How We Score GenAI Exposure: O*NET Tasks Meet Large Language Models

AIJobWatch scores every occupation against generative AI exposure using a methodology we call Task-Level GenAI Capability Mapping (TGCM). This article is a complete technical disclosure of that methodology — from data sources to scoring algorithms to validation.

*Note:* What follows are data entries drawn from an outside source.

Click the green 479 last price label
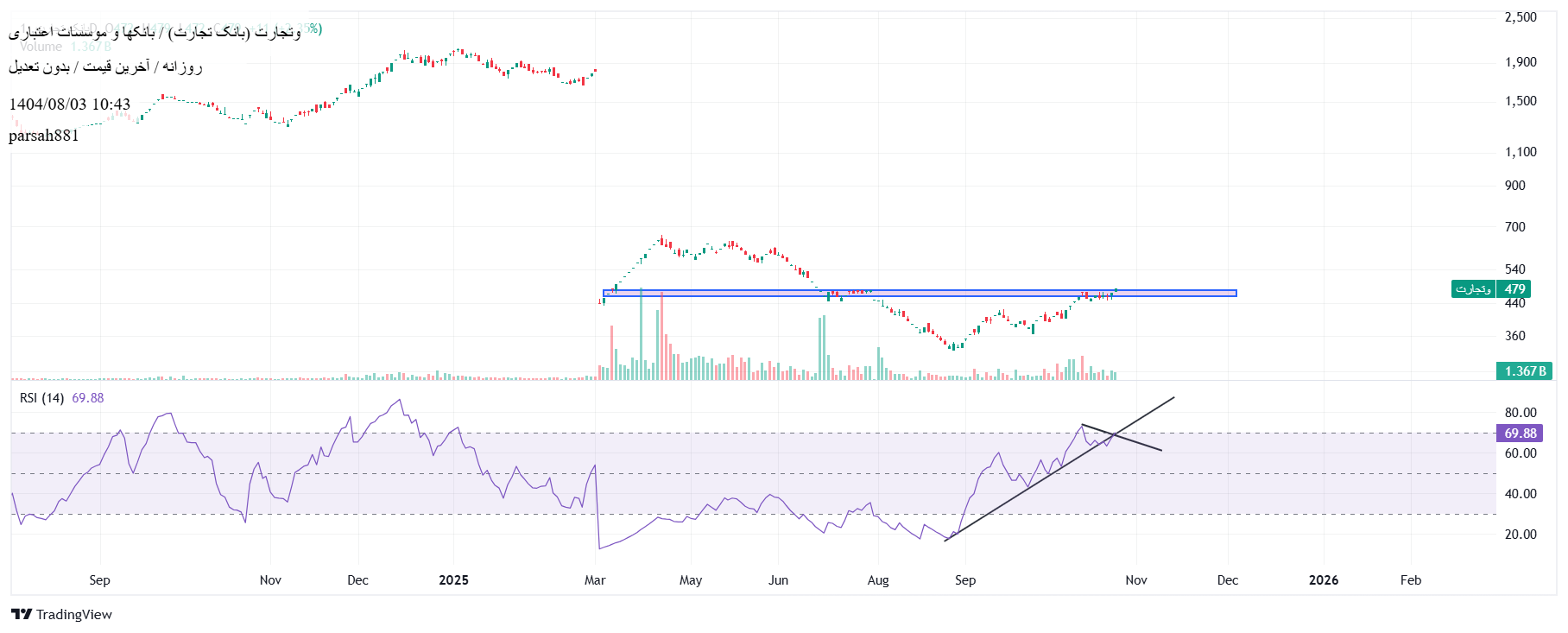The height and width of the screenshot is (633, 1568). pos(1514,289)
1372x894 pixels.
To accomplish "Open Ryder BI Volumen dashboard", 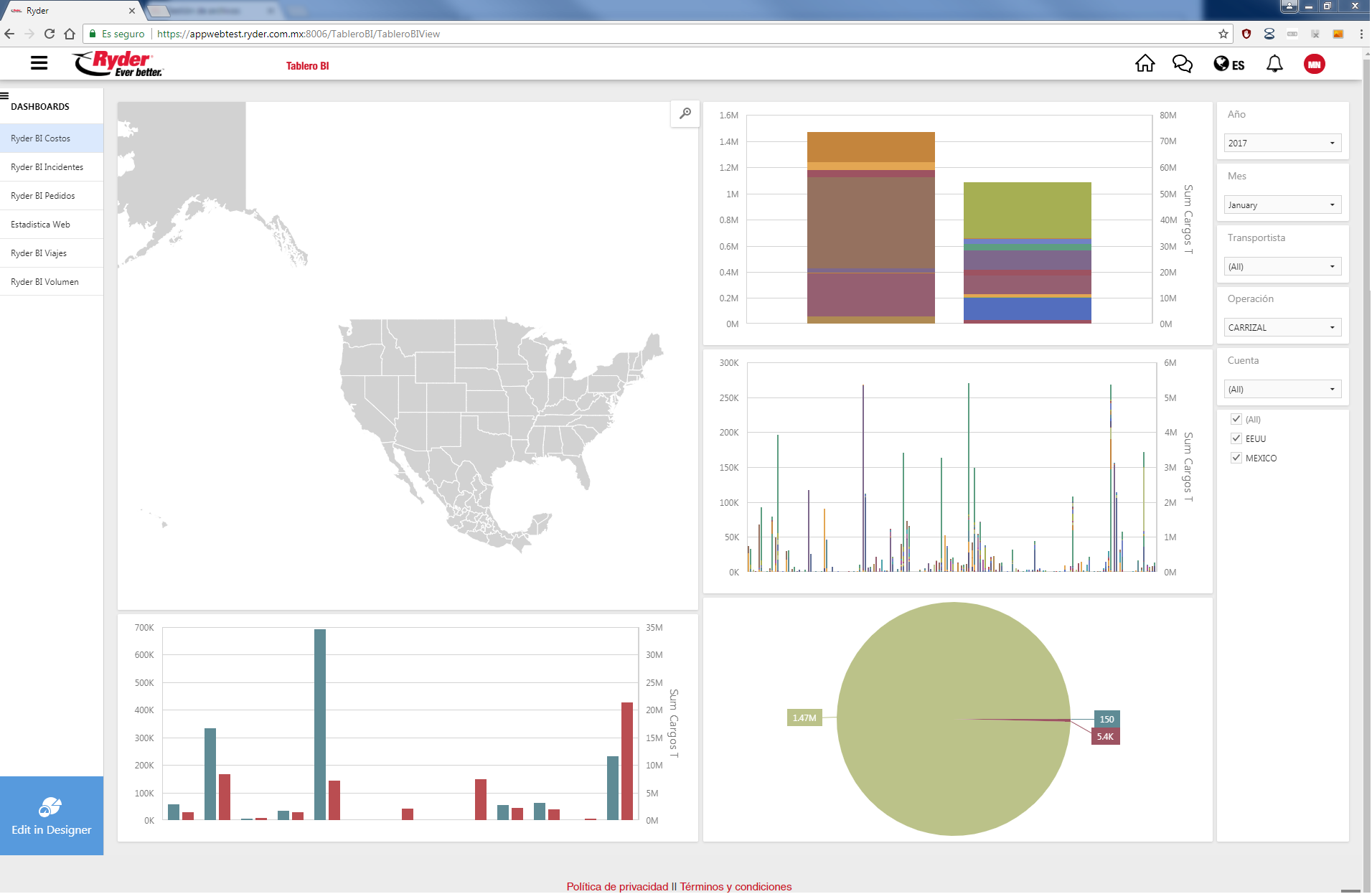I will coord(45,282).
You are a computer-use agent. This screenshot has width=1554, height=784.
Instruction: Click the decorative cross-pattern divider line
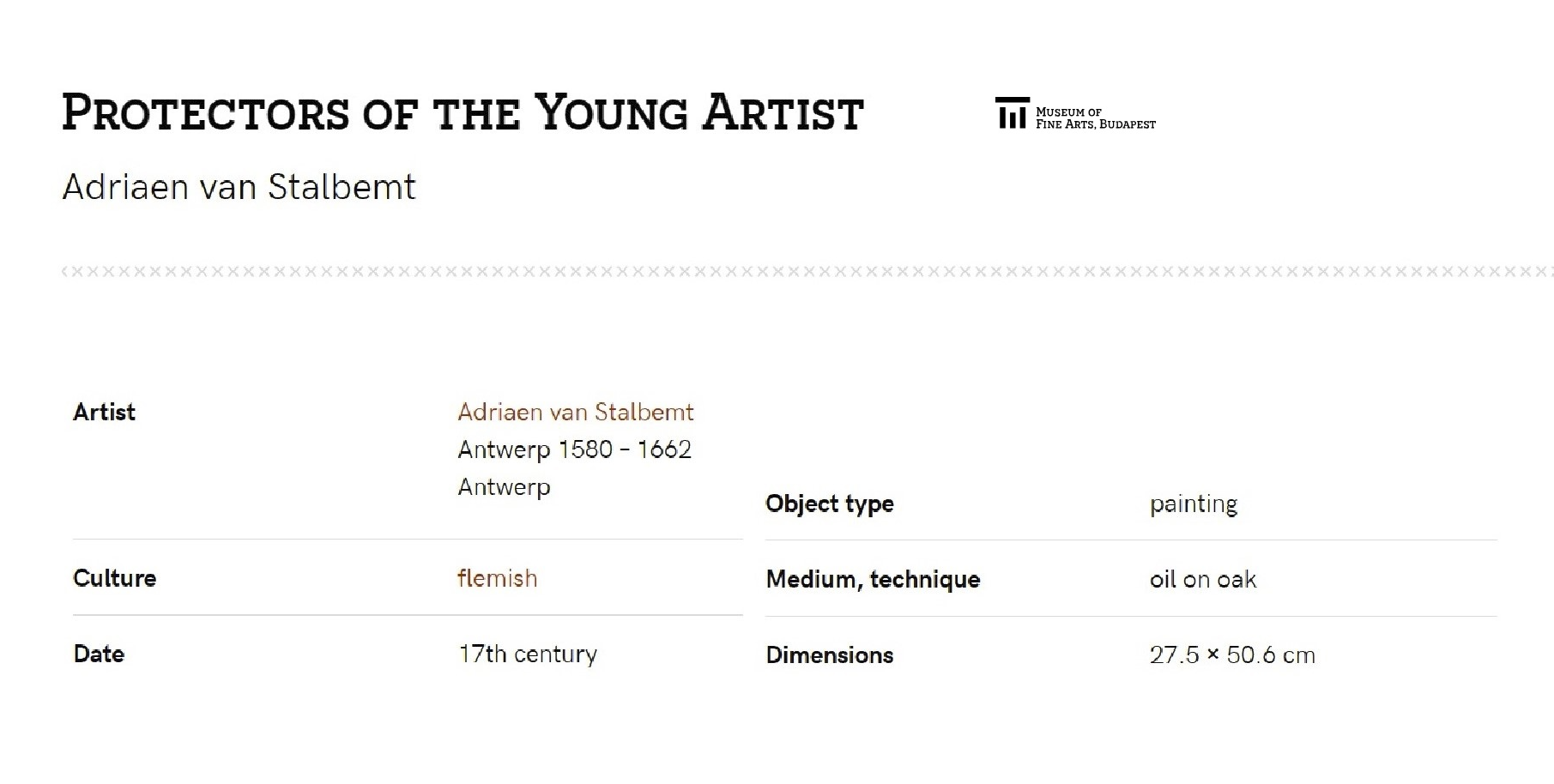point(807,272)
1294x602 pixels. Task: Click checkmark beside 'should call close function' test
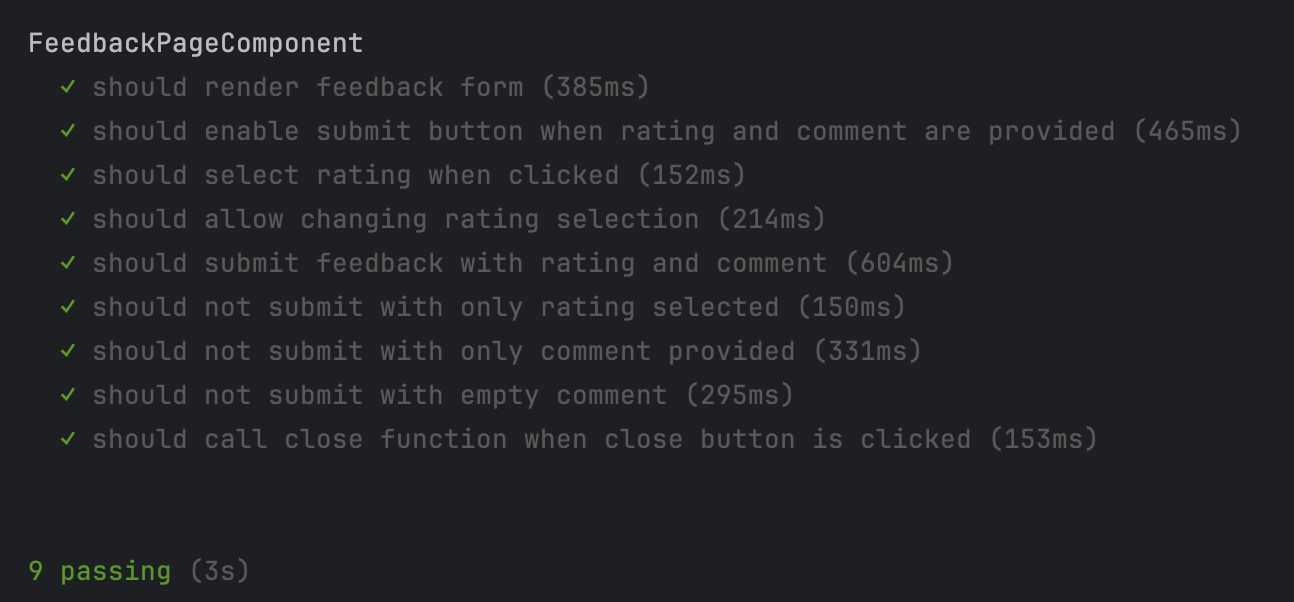coord(68,439)
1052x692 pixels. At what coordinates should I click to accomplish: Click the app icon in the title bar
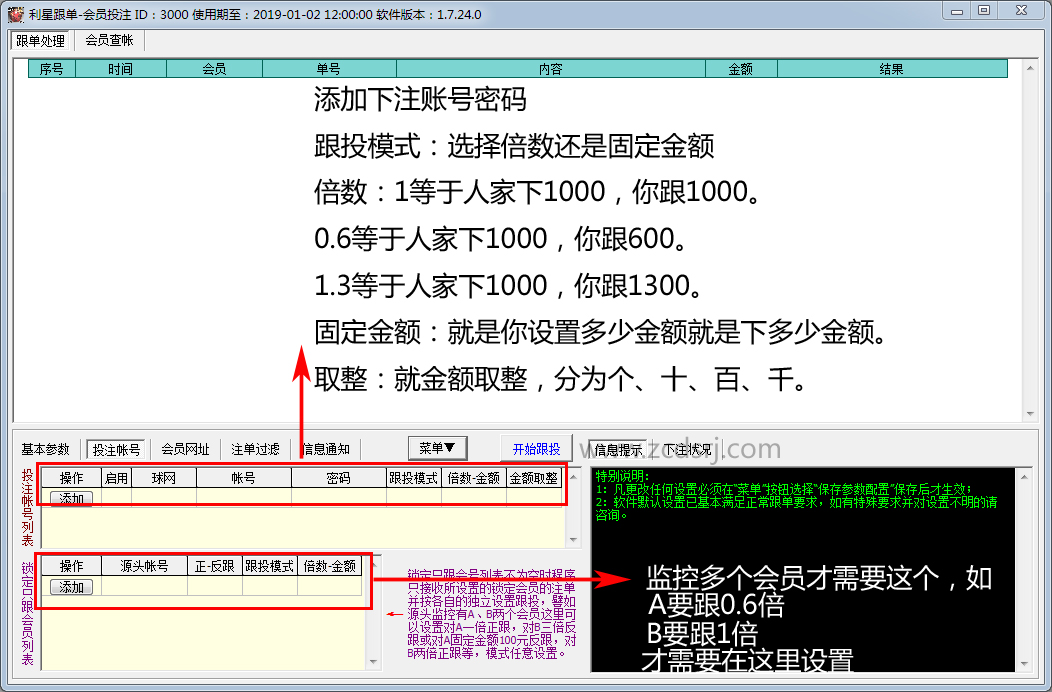pos(15,14)
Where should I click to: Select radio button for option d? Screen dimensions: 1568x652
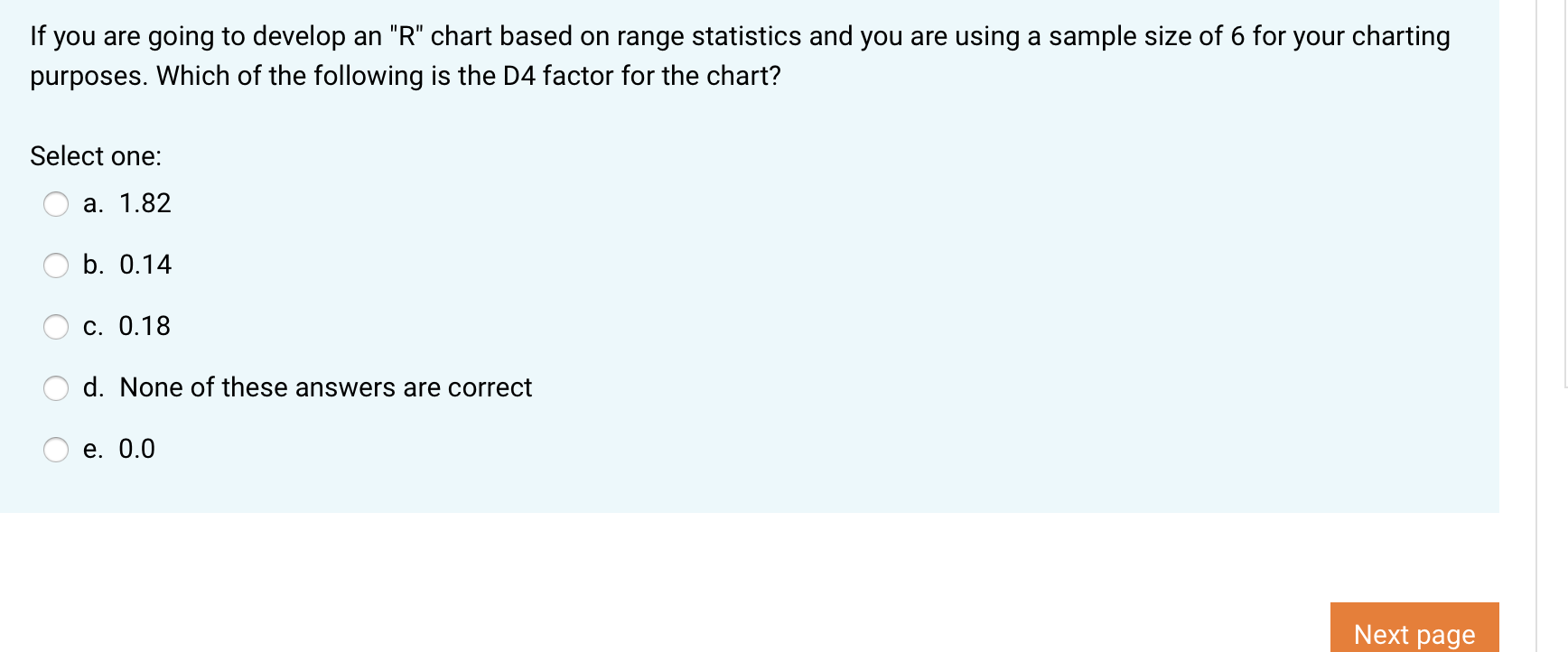point(56,388)
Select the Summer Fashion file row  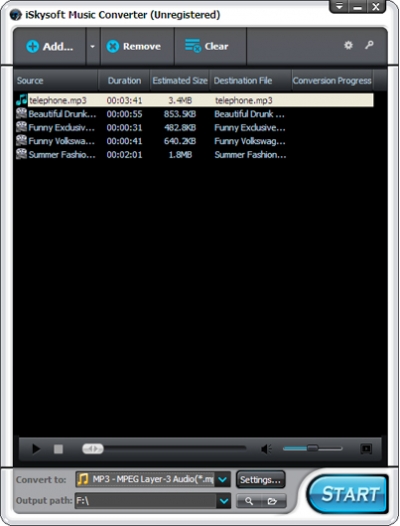[194, 155]
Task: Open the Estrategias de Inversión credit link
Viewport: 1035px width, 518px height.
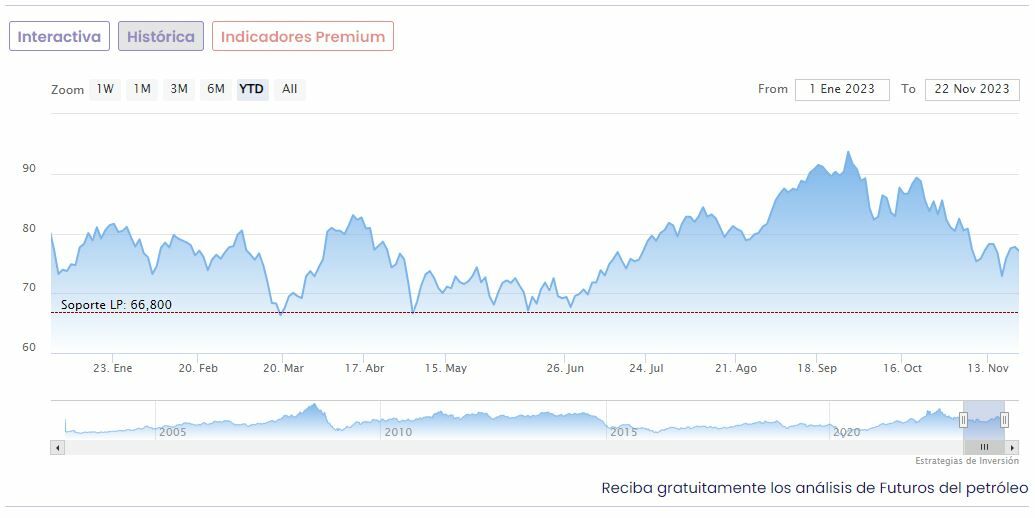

We believe transparency is essential: if our scores influence career decisions, policy discussions, or public understanding, the methodology must be fully auditable.

Overview

TGCM works in five stages:

Task decomposition: Break each occupation into its constituent tasks using O*NET data
LLM capability assessment: Evaluate each task against current frontier LLM capabilities
Weighting: Weight tasks by time allocation and economic importance
Barrier adjustment: Adjust for structural barriers that slow displacement regardless of technical capability
Aggregation: Combine into the final ADI (AI Displacement Index) score

Stage 1: Task Decomposition

Data Source: O*NET 29.0

The Occupational Information Network (O*NET), maintained by the Department of Labor, provides the most comprehensive publicly available database of occupational tasks, skills, and work activities. Version 29.0 (released September 2025) covers 873 Standard Occupational Classification (SOC) codes, representing virtually all employment in the U.S.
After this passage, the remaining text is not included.